10 July 2008

En Yao kor kor confronted me yesterday and what he said really spoke to me, especially this - "A leader always bounces back from their setbacks quickly. " For too long I've been standing down - too emo and vulnerable. I've been having headaches, heartaches, endless tears and sorrows. And then there were the times when the words that I want to express can't find their way out of my mouth , the times when I didn't do the things that I'm supposed to because I was simply too depressed to focus on doing anything. I can't go on like this forever. I need to get up and get up quickly I must. There are so many tasks and people waiting for me . . . A leader cannot afford to take their own sweet time to stand up on their feet again.

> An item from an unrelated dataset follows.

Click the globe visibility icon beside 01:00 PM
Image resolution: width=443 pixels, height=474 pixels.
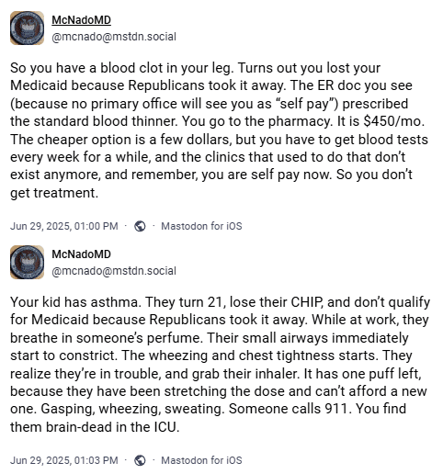[140, 226]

Because the people under their care will be shortchanged as a result. I hate being shortchanged so I really shouldn't and mustn't shortchange people. For all those that I've let down throughout this ordeal, thanks for being patient with me.

I have so many weaknesses . . . really I do, but every time I fall, I eventually find the strength to get back up again. You know, one of my 20th birthday wishes last year was to become a stronger person and God is fulfilling that wish every single day, especially in this season of my life. It is very uncomfortable but I know that after all is said and done, it will be worthwhile at the end of the day. Through this painful experience, I got to know myself better and gain new insights.

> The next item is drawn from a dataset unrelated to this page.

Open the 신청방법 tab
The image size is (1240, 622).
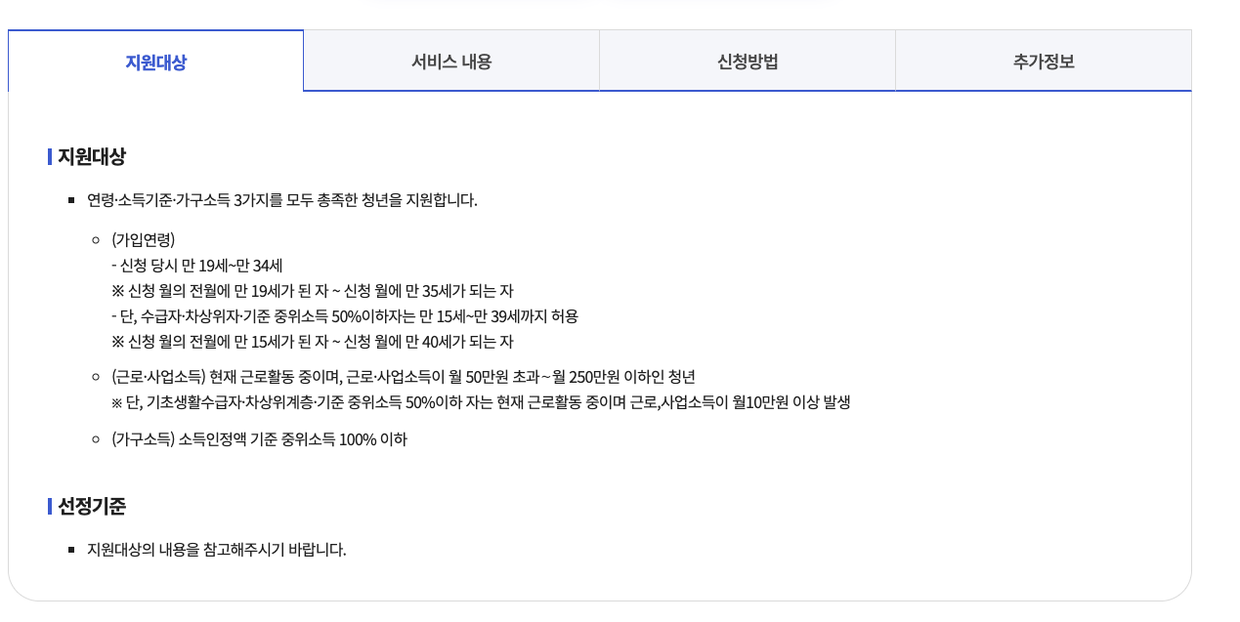pos(747,61)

Wendy is gonna be the happiest person you will see on the face of the earth! ;P

The test today was much easier than expected. I think I'll get around 85/90! :) Tmr's test will not be as easy but I'm confident that I'll do well. =) I LOVE DOING MCQs. Totally love it, lol.


Don't wanna walk this road alone
Cos I know You are the best of me
I won't do it on my own
Cos in You I found my destiny

The road is long
The valley's deep
The ocean's wide in front of me

But God . . .
You will save the day


Daddy, thank You for always loving me. Help me to love him when I can't. I thank You that You will. That you will be there for him when I can't. You will send good friends into his life that will be a blessing to him when I can't. I entrust him to you. You will do a work so radical and so great that he will know that You are the true and living God. I'll see him in heaven one day and we can look back and laugh about what happened. Daddy, wipe the tears from our eyes and mend our broken hearts. Let us see beyond the pain and be strong . . . let joy and peace fill us once again. In Jesus' name I pray, amen.